Home Fries is a 1998 American comedy-drama film directed by Dean Parisot, and starring Drew Barrymore and Luke Wilson. The script was originally penned by writer Vince Gilligan for a film class at New York University.

==Plot==
At Burger-Matic, Henry Lever orders a milkshake at the drive-thru. At the window, he tells the attendant Sally Jackson that his wife Beatrice knows about their affair. She asks him if he has also told Beatrice about her pregnancy. On his way home, Henry encounters a ferocious wind. It turns out to be a Cobra attack helicopter, which runs him off the road. In a panic, he flees through the woods and drops his heart medication. At an outdoor chapel, he sits on a bench as the helicopter hovers in front of him. The pilot, Angus Montier, shoots at the ground near him despite the protests of his copilot and brother Dorian. The shots scare Henry enough to cause a fatal heart attack.

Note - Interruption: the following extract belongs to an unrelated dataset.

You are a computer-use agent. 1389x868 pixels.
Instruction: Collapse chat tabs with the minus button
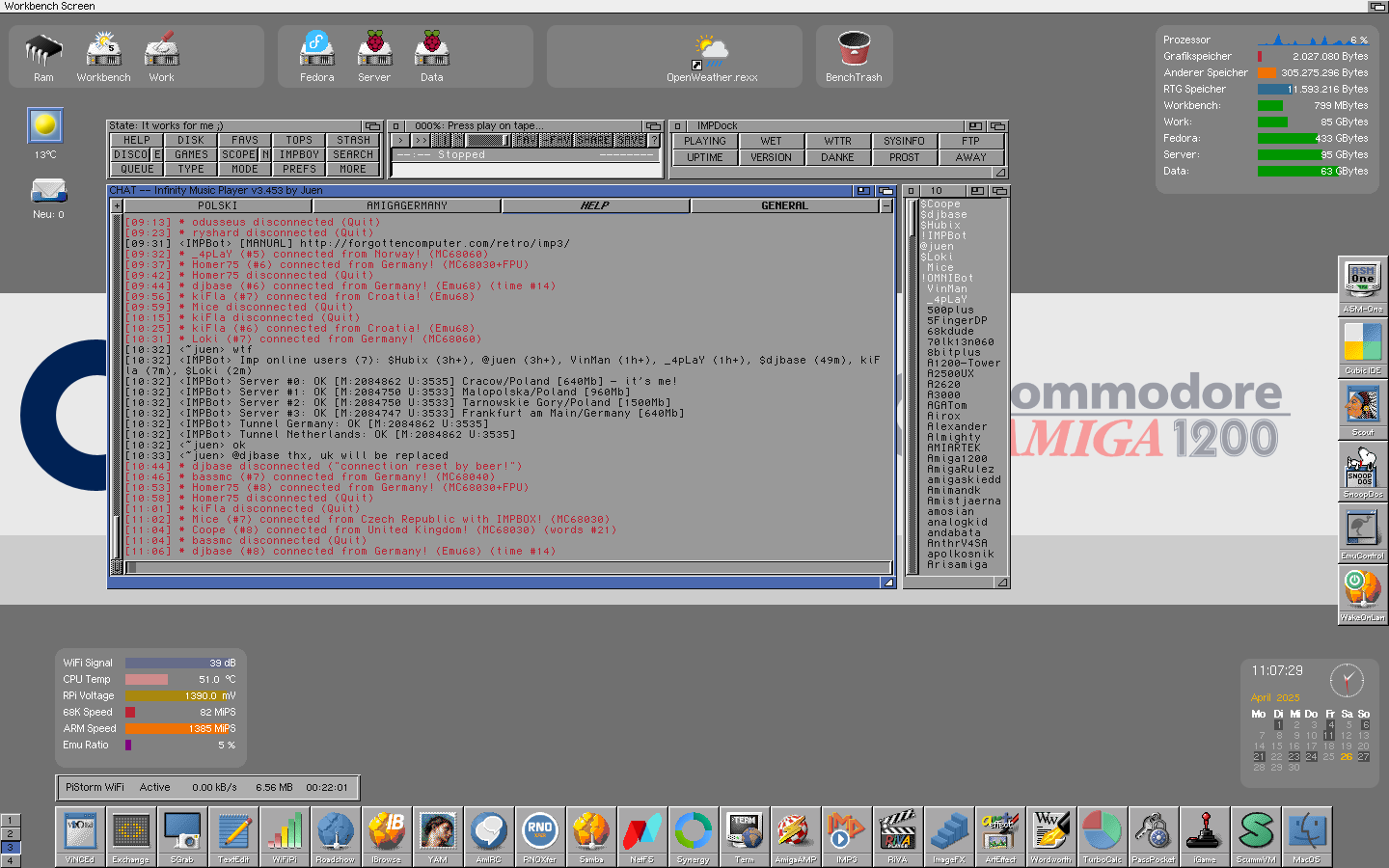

Throughout the attack, Dorian and Angus hear the chatter of Sally and her coworkers. Likewise, they hear the helicopter pilots on headsets. The next day, the police inform Beatrice that Henry has died and she appears shocked and crestfallen. When Dorian and Angus arrive, it quickly becomes clear that she encouraged her sons to scare him to death. She is also furious about his affair and wants revenge on Sally. Angus and Dorian are worried that the people they heard on the radio might have overheard enough to connect them to his death. They quickly deduce that Burger-Matic is the only location close enough to have been on the same frequency. Angus goads Dorian into getting a job there to ensure that no one is wise to their crime.

Sally is heartbroken at the news about Henry. At work, Dorian bonds with her quickly. He gives her a model helicopter for her baby and he explains that he and Angus fly them as reservists for the National Guard. She asks him to accompany her to lamaze class since she doesn't have a partner. Eventually, he takes her to the base to see the helicopter that he flies. As she sits in the cockpit, she tells him about Henry.

Knowing that Beatrice is still furious about Henry's affair and that Angus would hurt Sally if he knew her identity, Dorian frantically tries to keep the truth from his family. When Angus discovers Sally's identity, Beatrice visits her under the pretense of making amends. Dorian is terrified of what Angus might do out of a misplaced loyalty to their crazy mother. Sure enough, he arrives at Sally's house in the attack helicopter. She, Dorian and Beatrice escape in a truck. He eventually forces them to stop on the road. Beatrice pretends to be unaware of what is going on and leaves the truck. Dorian gradually convinces Angus to stop his attack.

The stress of the chase triggers Sally's labor and Dorian drives her to the hospital. After she has a boy, he talks to him. He struggles to explain how they are related and he tells him that he is lucky to have the best mother in the world.

==Critical reception==
The film received mixed reviews from critics. It currently holds a 31% rating on Rotten Tomatoes, based on 36 reviews. The website's critics consensus reads, "Screenwriter Vince Gilligan's mordant sense of humor strikes a discordant note in Home Fries, a romantic caper full of empty calories." Metacritic, which uses a weighted average, assigned the a score of 45 out of 100, based on 17 critics, indicating "mixed or average" reviews.

Roger Ebert gave the film a mixed review, writing, "Home Fries is not a great movie, and as much as I finally enjoyed it, I'm not sure it's worth seeing two times just to get into the rhythm. More character and less plot might have been a good idea. But the actors are tickled by their characters and have fun with them, and so I did, too."